Anti-ccr5 agents and methods of treatment that block cancer metastasis or enhance cell death induced by dna damaging chemotherapy
Abstract
The present disclosure relates to the use of DNA damaging agents and leronlimab (PRO 140), or other anti-CCR5 agents, to treat or prevent cancer metastases and enhance the cell killing ability of the DNA damaging agents by selectively targeting the CCR5 receptor. The present disclosure relates to the use of DNA damaging agents and leronlimab (PRO 140), or other anti-CCR5 agents, to treat or prevent cancer metastases and reduce circulating tumor cells (CTC) or putative metastatic tumor cells in the peripheral blood following treatment, reduce CCR5 expression on cancer-associated cells after following treatment, decrease volume in tumor size following treatment. The present disclosure may be used to treat or prevent subjects with cancer and, particularly, subjects with metastatic CCR5+ cancer.
Claims
exact text as granted — not AI-modified1 . A method of treating or preventing cancer metastasis in a subject having CCR5+ cancer comprising administering an anti-CCR5 agent in combination with a DNA damaging agent.
2 . The method of claim 1 , wherein the cancer is a CCR5+ cancer selected from at least one of the following: leukemia cancer, lymphoma cancer, bone and connective tissue sarcoma, brain tumor cancer, breast cancer, adrenal cancer, pancreatic cancer, stomach cancer, colon cancer, prostate cancer, rectal cancer, gallbladder cancer, lung cancer, oral cancer, skin cancer, kidney cancer, and osteogenic sarcoma cancer.
3 . The method of claim 1 , wherein the cancer is breast cancer.
4 . The method of claim 1 , wherein the cancer is triple negative breast cancer (TNBC).
5 . The method of claim 1 , wherein the anti-CCR5 agent comprises antibodies or fragments thereof, non-antibody proteins or fragments thereof, and small molecule agents.
6 . The method of claim 1 , wherein the anti-CCR5 agent comprises an antibody, or a fragment thereof.
7 . The method of claim 6 , wherein the anti-CCR5 agent is leronlimab, or a fragment thereof.
8 . The method of claim 1 , wherein the DNA damaging agent comprises, wherein the DNA damaging chemotherapy is selected from one of doxorubicin, carboplatin, daunorubicin, epirubicin, idarubicin, mitoxantrone, and ametantrone, and any derivatives thereof.

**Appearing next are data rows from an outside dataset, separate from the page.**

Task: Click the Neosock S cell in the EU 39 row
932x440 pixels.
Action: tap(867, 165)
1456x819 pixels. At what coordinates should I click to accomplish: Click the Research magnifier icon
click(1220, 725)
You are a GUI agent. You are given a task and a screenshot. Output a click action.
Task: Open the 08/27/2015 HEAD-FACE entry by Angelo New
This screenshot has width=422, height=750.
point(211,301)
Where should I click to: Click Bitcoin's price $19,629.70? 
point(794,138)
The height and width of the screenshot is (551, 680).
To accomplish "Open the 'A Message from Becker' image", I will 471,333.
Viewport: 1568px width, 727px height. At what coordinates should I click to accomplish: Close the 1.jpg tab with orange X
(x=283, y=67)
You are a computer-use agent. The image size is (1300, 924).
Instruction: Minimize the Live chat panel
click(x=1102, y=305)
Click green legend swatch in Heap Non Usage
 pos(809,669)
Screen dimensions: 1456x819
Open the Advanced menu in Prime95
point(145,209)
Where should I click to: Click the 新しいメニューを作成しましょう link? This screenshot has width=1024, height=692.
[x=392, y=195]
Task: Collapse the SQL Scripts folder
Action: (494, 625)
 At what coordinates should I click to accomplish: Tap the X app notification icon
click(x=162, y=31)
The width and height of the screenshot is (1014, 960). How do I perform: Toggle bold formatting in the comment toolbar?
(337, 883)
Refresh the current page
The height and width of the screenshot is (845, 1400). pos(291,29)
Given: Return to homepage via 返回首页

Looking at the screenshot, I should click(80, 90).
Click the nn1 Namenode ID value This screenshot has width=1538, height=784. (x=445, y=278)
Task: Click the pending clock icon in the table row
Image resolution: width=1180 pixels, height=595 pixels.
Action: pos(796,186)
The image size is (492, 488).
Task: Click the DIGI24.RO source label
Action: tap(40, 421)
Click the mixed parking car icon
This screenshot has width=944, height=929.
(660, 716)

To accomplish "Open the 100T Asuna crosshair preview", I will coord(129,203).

9 . The method of claim 8 , wherein the DNA damaging agent comprises doxorubicin or carboplatin.
10 . The method of claim 9 , wherein the DNA damaging agent consists of doxorubicin.
11 . The method of claim 9 , wherein the DNA damaging agent consists of carboplatin.
12 . The method of any one of claims 1 - 11 , wherein the subject exhibits a reduction in circulating tumor cells (CTC) or putative metastatic tumor cells in the peripheral blood following treatment.
13 . The method of any one of claims 1 - 11 , wherein the subject exhibits reduced CCR5 expression on cancer-associated cells after following treatment.
14 . The method of any one of claims 1 - 11 , wherein the subject exhibits decreased volume in tumor size following treatment.
15 . The method of any one of claims 1 - 11 , wherein the subjects exhibits enhanced killing of cancer cells by the DNA damaging agent.
16 . A method of prolonging the effectiveness of DNA damaging chemotherapy for treatment or prevention of a CCR5+ cancer, comprising administering an anti-CCR5 agent.
17 . The method of claim 16 , wherein the cancer is a CCR5+ cancer selected from at least one of the following: leukemia cancer, lymphoma cancer, bone and connective tissue sarcoma, brain tumor cancer, breast cancer, adrenal cancer, pancreatic cancer, stomach cancer, colon cancer, prostate cancer, rectal cancer, gallbladder cancer, lung cancer, oral cancer, skin cancer, kidney cancer, and osteogenic sarcoma cancer.
18 . The method of claim 16 , wherein the cancer is breast cancer.
19 . The method of claim 18 , wherein the cancer is triple negative breast cancer (TNBC).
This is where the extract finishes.